En 2016, le Massilia Socios Club a voulu rassembler tout le monde, sortir des modes opératoires faits de scotch et de bouts de ficelle, et bâtir un projet sérieux. « Après le décès de son mari, Margarita Louis-Dreyfus était la propriétaire du club et Vincent Labrune était le président. Il avait une gestion suicidaire du club, nous le voyions mourir à petit feu depuis plusieurs années, et d’autant plus à ce moment-là. Nous avions des bonnes idées, on s’est dit : plutôt que de rester dans notre canapé à regarder le club mourir, on va essayer de mettre notre énergie et notre savoir-faire au service de cette cause. Alors on est parti dans cette aventure », raconte Arnaud Thibault, l’un des cinq initiateurs. À l’époque, ils récoltent près de 140 000 euros auprès de supporters intéressés, et ont l’oreille attentive du club.

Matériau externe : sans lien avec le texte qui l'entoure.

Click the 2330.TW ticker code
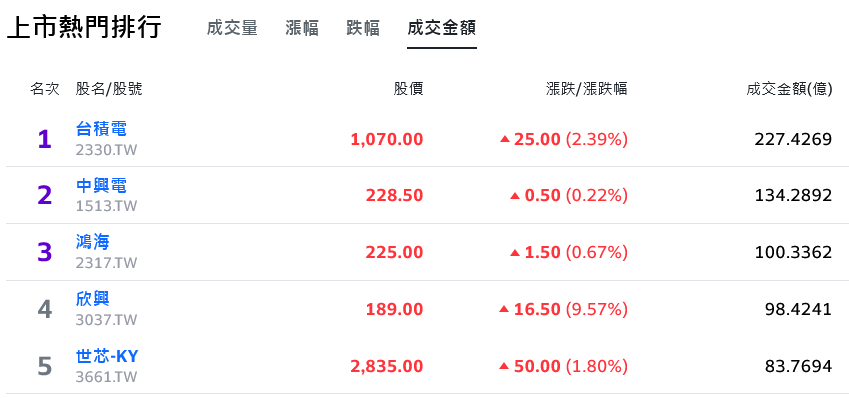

Mais le club est racheté par Frank McCourt, un promoteur immobilier américain, et les discussions vont dans le mur. La direction du club ne veut pas d’un partenariat avec Massilia Socios Club, et lui propose seulement d’être un mécène. Après deux ans de négociations, le dialogue est rompu. Les intérêts sont trop divergents. « On en revient toujours à la même chose, aujourd’hui, à la tête des clubs de foot, les gens ne sont pas là pour le foot, pour le territoire, pour leur ville mais pour des intérêts qui n’ont rien à voir avec le foot. Le Qatar n’en parlons pas, mais l’Américain McCourt c’est pas mieux. Lui, il est là pour quoi ? C’est la grosse question à Marseille, nous n’avons jamais eu la réponse. On se doute que c’est pour l’immobilier, ce genre de chose. Peut-être que l’OM c’est aussi une porte d’entrée pour l’Afrique, on ne sait pas. Nous on est des gens sains, puristes, on connaît Marseille, on connait le foot bien plus qu’eux, on connaît notre territoire, on est là pour l’intérêt de l’OM. Je pense qu’ils sont réticents à donner du pouvoir pour avoir les mains libres pour faire ce pour quoi ils sont venus. »
En sommeil depuis maintenant deux ans, le projet d’actionnariat populaire n’est pourtant pas enterré.* Le Massilia Socios Club croit au modèle et est sûr de sa force. Il estime que les socios marseillais seraient capables de lever 10 à 15 millions d’euros en contrepartie d’un certain pouvoir de décision au sein de l’OM. Mais il devra patienter jusqu’au prochain rachat du club. « S’il y a un nouvel actionnaire majoritaire dans les années à venir, on retapera à la porte. »
L’actionnariat populaire des clubs de football professionnels ne semblent pas prêt à décoller en France. Il s’agit pourtant d’un modèle éprouvé à l’étranger, y compris chez les géants du milieu, avec un succès populaire et financier incontestable. Il permet en outre de se protéger des investissements agressifs d’hommes d’affaires aux intérêts variés (business, diplomatie, volonté de développer le football dans son propre pays…) mais rarement en adéquation avec ceux des villes, des clubs et des supporters concernés. À l’heure où la pandémie mondiale secoue violemment les équilibres économiques d’entreprises déjà englués dans une bulle fragile aux règles bien trop floues, il est peut-être temps de se rappeler que le football n’est qu’un jeu, et qu’il n’est pas trop tard pour le rendre à ceux sans qui il n’est rien.
*Le 16 janvier 2021, le Massilia Socios Club a de nouveau communiqué auprès de ses membres pour que ceux-ci obtiennent le remboursement de leur don, tout en assurant poursuivre son travail autour du projet.